Seems like the Twins may be good and done with their committee, mercifully. From the get-go, it was evident Taylor Rogers was their best reliever, but for whatever reason, they hesitated to commit him to the role full-time. And look, Blake Parker was getting the job done when the Twins turned to him, but in a way that suggested he was due for a downfall.
That downfall finally came in June. Parker's ERA swelled to over 4.00. He missed some time for family issues, which allowed Rogers to gain even more of a foothold, and now here we are having seen Rogers convert each of the Twins' past four saves. The ERA difference between him and Parker is 1.69 to 3.62. The FIP difference is a just-as-stark 2.62 to 5.50. Hopefully, we can put the silliness behind us now.
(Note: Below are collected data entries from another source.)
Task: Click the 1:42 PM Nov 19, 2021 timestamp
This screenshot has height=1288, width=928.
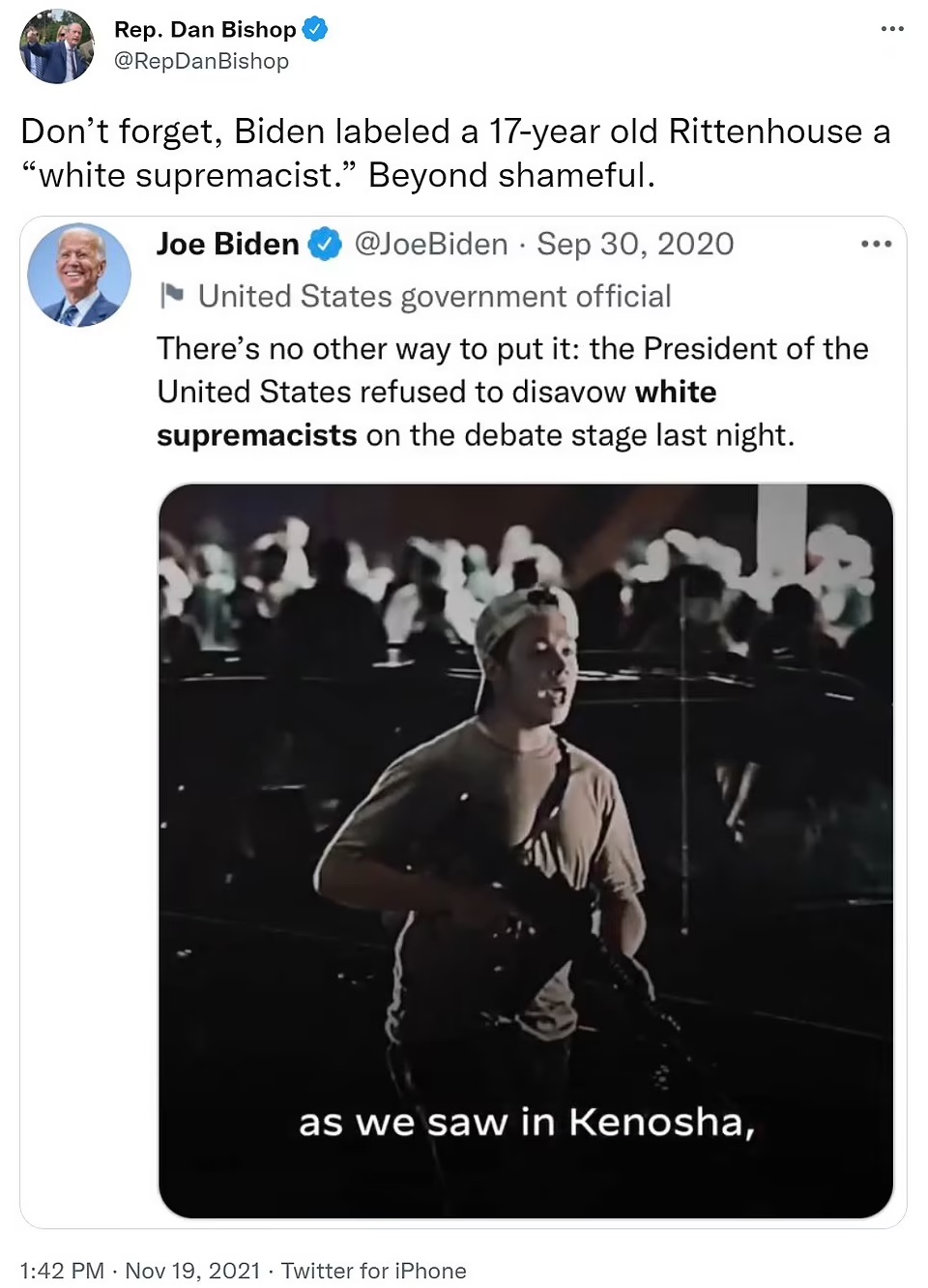Action: click(140, 1271)
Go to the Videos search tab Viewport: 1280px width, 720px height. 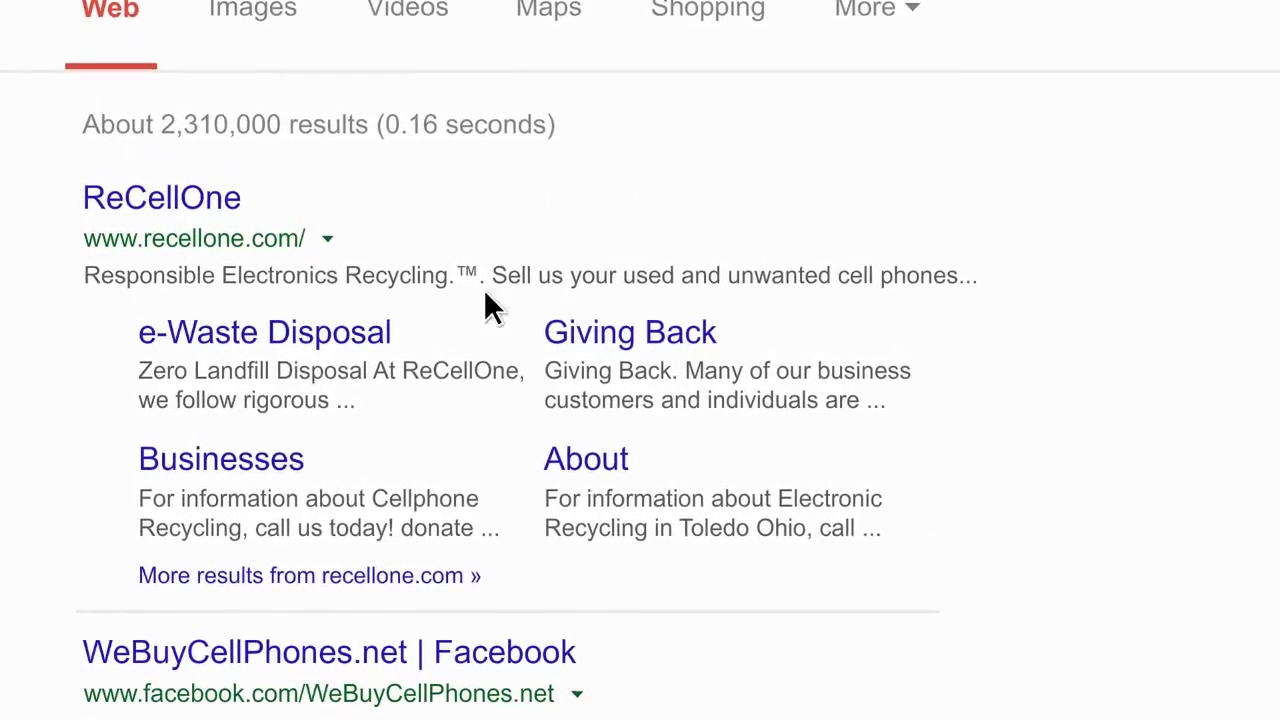[x=407, y=11]
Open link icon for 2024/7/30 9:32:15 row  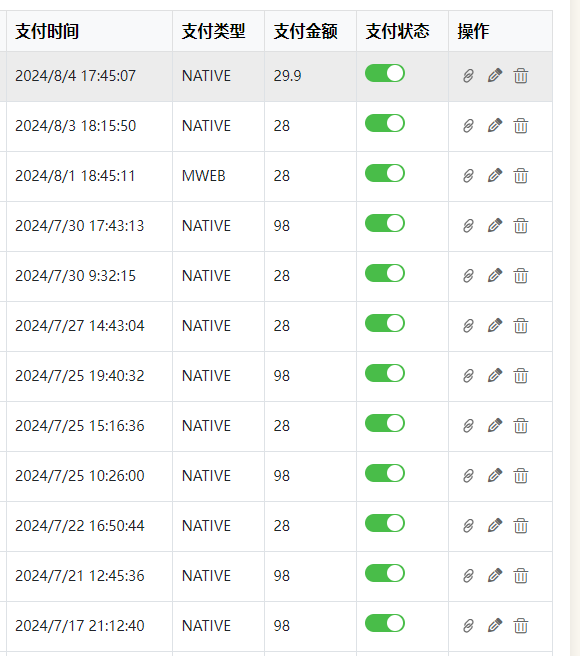tap(468, 276)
Other than maybe the Rays, the team that has been the most committed to the committee this year is the Red Sox, which has only twice since April allowed a reliever to record back-to-back saves. Multiple reports have said that's going to change, though, with Nathan Eovaldi gearing up to return from an elbow procedure. Even though he hasn't pitched since April, it won't take long for Eovaldi to build up for relief duty -- he's set to begin a rehab assignment this week -- which is part of the reason the Red Sox are making this move. The other part is that he was so dominant out of the bullpen in the playoffs last year.
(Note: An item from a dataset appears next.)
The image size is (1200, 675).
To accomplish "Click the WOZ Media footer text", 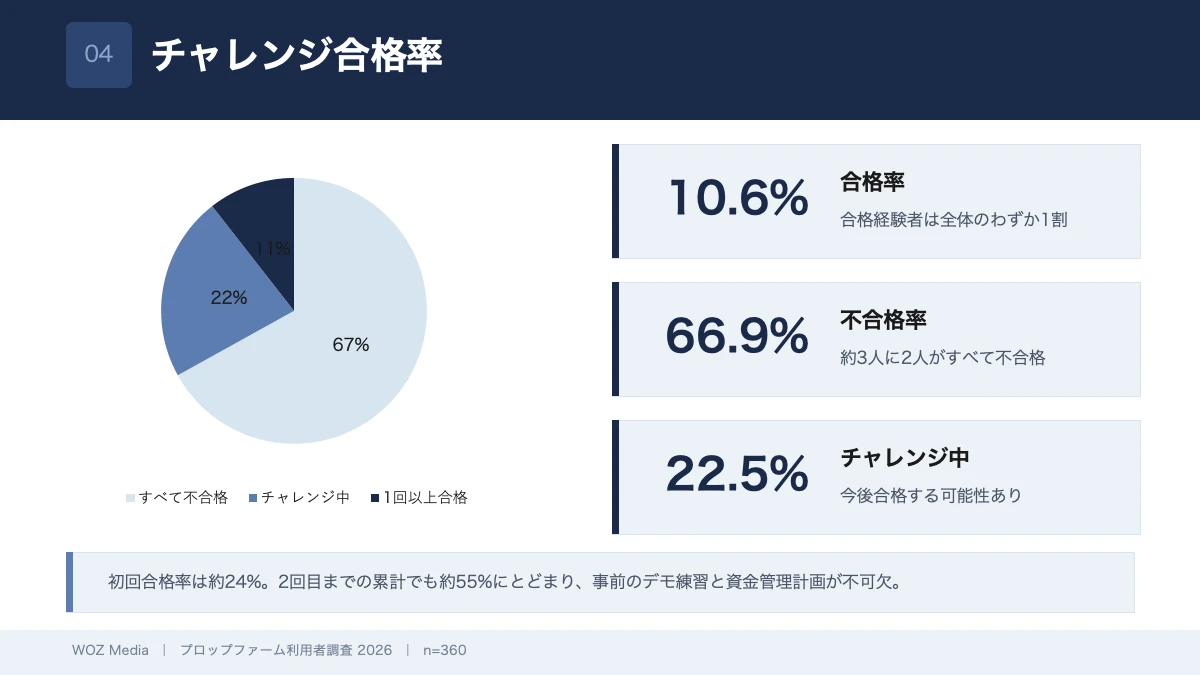I will pyautogui.click(x=110, y=650).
Of course, he didn't strike out many hitters, which has always been his problem as a starter. Nobody questions whether he throws hard enough for the role, but is he going to be any more effective than someone like Brandon Workman? It's unclear. I do wonder how committed Alex Cora specifically is to the idea of Eovaldi closing and how committed he'll remain to it if there are any hiccups along the way. Still, Eovaldi is as rosterable as any Red Sox reliever has been since Ryan Brasier was looking like the top guy in April.
Though the strikeout rate has remained high for Luke Jackson, he has been flirting with disaster for about a month and a half now. Already, he has three saves in the second half, though he allowed an earned run in two of those appearances. Left-hander A.J. Minter also has a save since the All-Star break, but only because Jackson needed a day off. Minter has been his own version of shaky since returning from the minors in mid-June.
The only Braves reliever who you could argue might be more deserving than Jackson is Anthony Swarzak, who has been lights out since coming over from the Mariners in an early-season trade. He only recently returned from an IL stint for shoulder inflammation, though, and may need to prove himself again. Rookie Jacob Webb might make for an interesting alternative if he didn't just go on the IL with an elbow impingement.
Though he wasn't necessarily the most obvious choice to take over ninth-inning duties when Jordan Hicks was lost to Tommy John surgery, Carlos Martinez has quickly stabilized the role with three saves already in July. Giovanny Gallegos and John Gant both make for interesting alternatives, but they're at arm's length right now.
Scott Oberg has continued to do his thing, looking every bit like a reliever who deserves a shot to close, but the well-compensated Wade Davis has been near-perfect in his past four appearances, quieting the chatter for now. Things got so rough there both before and after his IL stint for a strained oblique in May that other managers -- maybe the Athletics' Bob Melvin -- might have already turned the page. But nonetheless, owners in leagues where saves are scarce are forced to continue stashing Oberg in the hopes that the four-run difference in ERA eventually results in a change.